AbitronAustria GmbH v. Hetronic Int’l, Inc. is hardly the most consequential U.S. Supreme Court decision this week—and this blog is mostly about patent remedies, not IP generally—but I have mentioned the case here previously, because of its potential impact on the extraterritorial reach of U.S. IP law, including possibly remedies for the infringement of U.S. patents. I’m sure that the case and its implications will command considerable attention going forward, so for present purposes I’ll be as brief as possible in just setting out the contours of the decision.
The defendants in this case (collectively, Abitron) are foreign companies that allegedly engaged in the unauthorized commercial use of Hetronic’s U.S. trademarks in Germany. Some of the allegedly infringing products were intended for export to the U.S., but most were not. The Tenth Circuit, adopting an expansive reading of the Supreme Court’s 1952 decision in Steele v. Bulova Watch, concluded that the Lanham Act reached the defendant’s conduct and awarded $96 million in damages--covering damages not only for products that the defendants directly sold in the U.S., or sold to companies that designated them for export to the U.S., but also for "foreign sales of products that did not end up in the United States" (p.2)--on the theory that the plaintiff, a U.S. corporation, suffered financial injury in the United States. The Supreme Court unanimously reverses (no surprise there, in my view), but fractures 5-4 on the question of precisely what conduct the Lanham Act proscribes. Justice Alito writes for the majority, joined by Justices Thomas, Gorsuch, Kavanaugh, and Jackson. Justice Jackson also files a separate concurring opinion. Justice Sotomayor, joined by the Chief Justice and Justices Kagan and Barrett, files an opinion concurring the judgment.
All of the justices agree that the governing principle is to be found in the two-step test
articulated in cases such as WesternGeco v. ION, the 2018 decision in which
the Court held that a U.S. patent owner can recover damages, where the
defendant violates Patent Act § 271(f) by exporting components from the United
States to be combined abroad, and the resulting extraterritorial combination
deprives the patent owner of the profit it would have earned on extraterritorial
sales it would have made but for the infringement. Starting from an underlying presumption
against the extraterritorial application of U.S. law, the two-step framework directs a court to consider,
first, whether Congress has affirmatively stated that the statutory provision
at issue should apply to foreign conduct.
(Here, the Court concludes, Congress has not affirmatively displaced the
presumption against extraterritoriality, rejecting Hetronic's argument that the statutory definition of "commerce" in the Lanham Act includes foreign commerce.)
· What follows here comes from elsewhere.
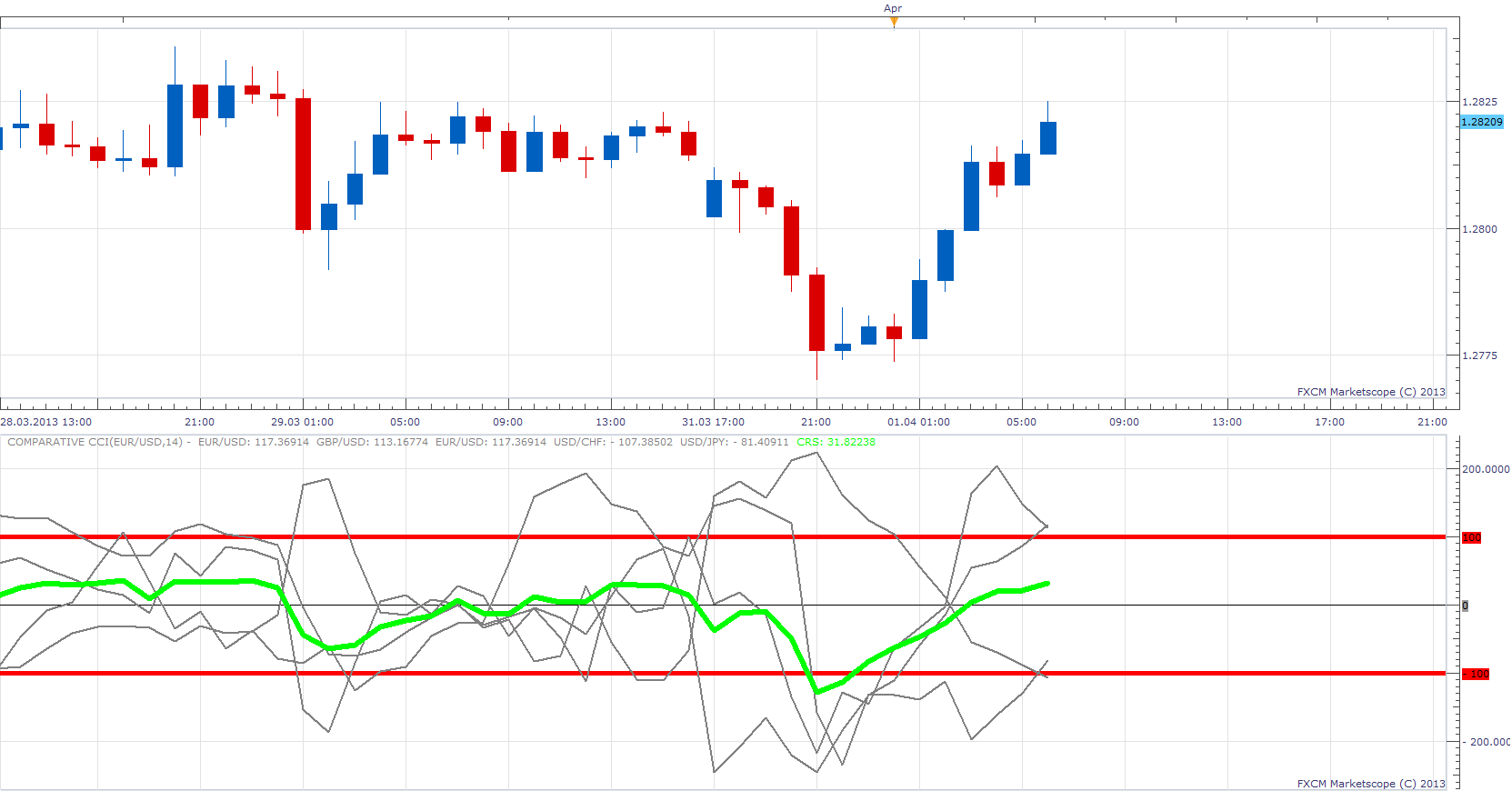
Task: Select the red -100 level label
Action: coord(1476,674)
If not (or if, as in WesternGeco, the Court chooses not to
address the first issue but rather to skip directly to the second), the
question then is to identify the “focus” of the statute, and to determine if
the conduct relevant to that focus is domestic foreign or domestic. It is on this second step that the majority opinion
and the concurring opinion by Justice Sotomayor part company. The majority concludes that, whatever the “focus”
of Lanham Act §§ 32 and 43 may be, the conduct relevant to that focus is the use
of the mark in commerce in the United States, that is, the “bona fide use of
a mark in the ordinary course of trade, where the mark serves to identify and
distinguish the mark user’s goods and to indicate the source of the goods” (p.14,
internal quotation marks and ellipsis omitted).
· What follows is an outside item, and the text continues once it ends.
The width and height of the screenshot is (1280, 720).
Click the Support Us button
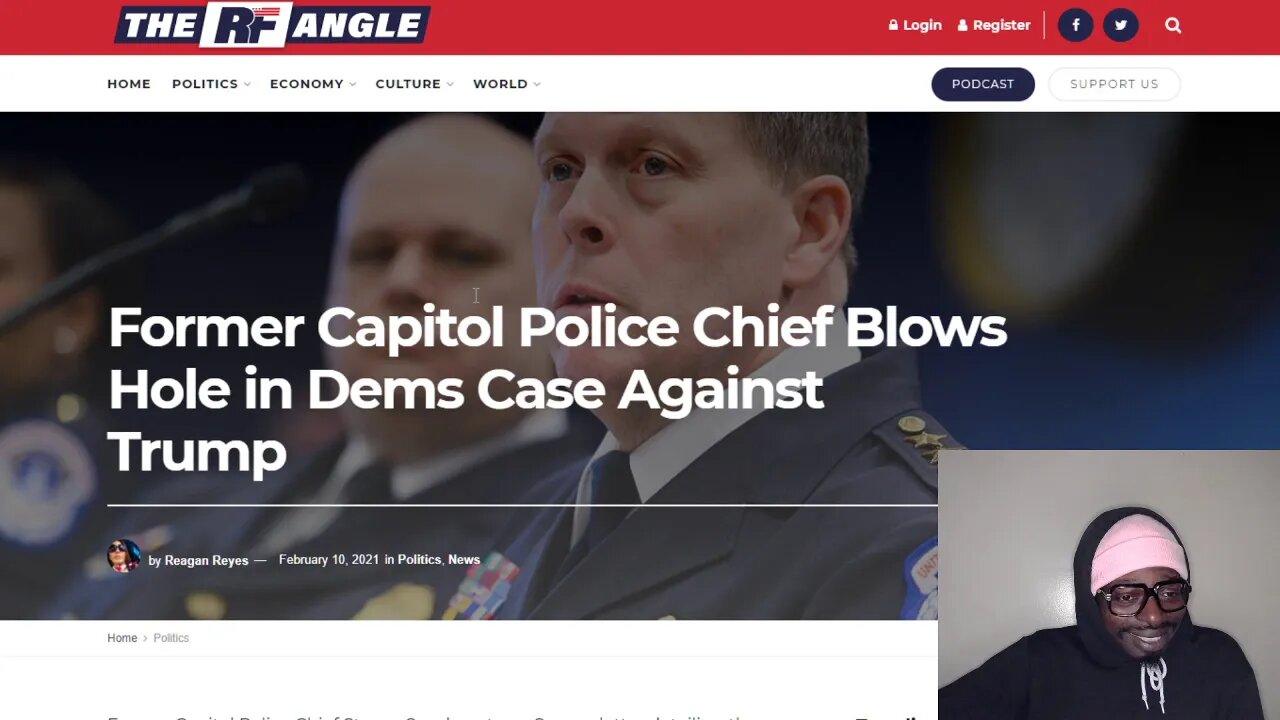pyautogui.click(x=1114, y=84)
On this reading, consumer confusion in the United States standing alone (much
less financial injury to a U.S. corporation) is not sufficient. Justice Sotomayor’s concurring opinion, by
contrast, would conclude that conduct occurring abroad that causes a likelihood
of confusion in the United States is within reach of the Lanham Act, because the "focus" of the statute is consumer confusion, even if the conduct relevant to that confusion occurs outside the U.S. The majority
rejects this position, reasoning that it would result in there being a domestic
application of the statute whenever “particular effects are likely to occur in
the United States” (majority op. at 12, internal quotation marks omitted), while the concurrence refers to the majority's view as a "myopic conduct-only test" (concurrence at 7).
Justice
Jackson’s separate concurrence tries to elaborate a bit on what “use in
commerce” means, but I'm not sure I agree with her analysis.
She posits a hypothetical where some U.S. students buy handbags in
Germany marked “COACHE” and bring them back to the U.S. She concludes that the German company isn't using the mark in commerce in the U.S. as long as the students keep the bags, but that if they resell them in
the U.S. the German seller then would be using the mark in commerce in the United States. This seems to raise unaddressed questions, however, about the scope of the first-sale doctrine, as well as why the German seller's "use" of the mark in commerce in the United States should depend on what the students do. In any event, it will now be up to the lower court to sort out whether the defendants are responsible for the products that indirectly made their way to the U.S.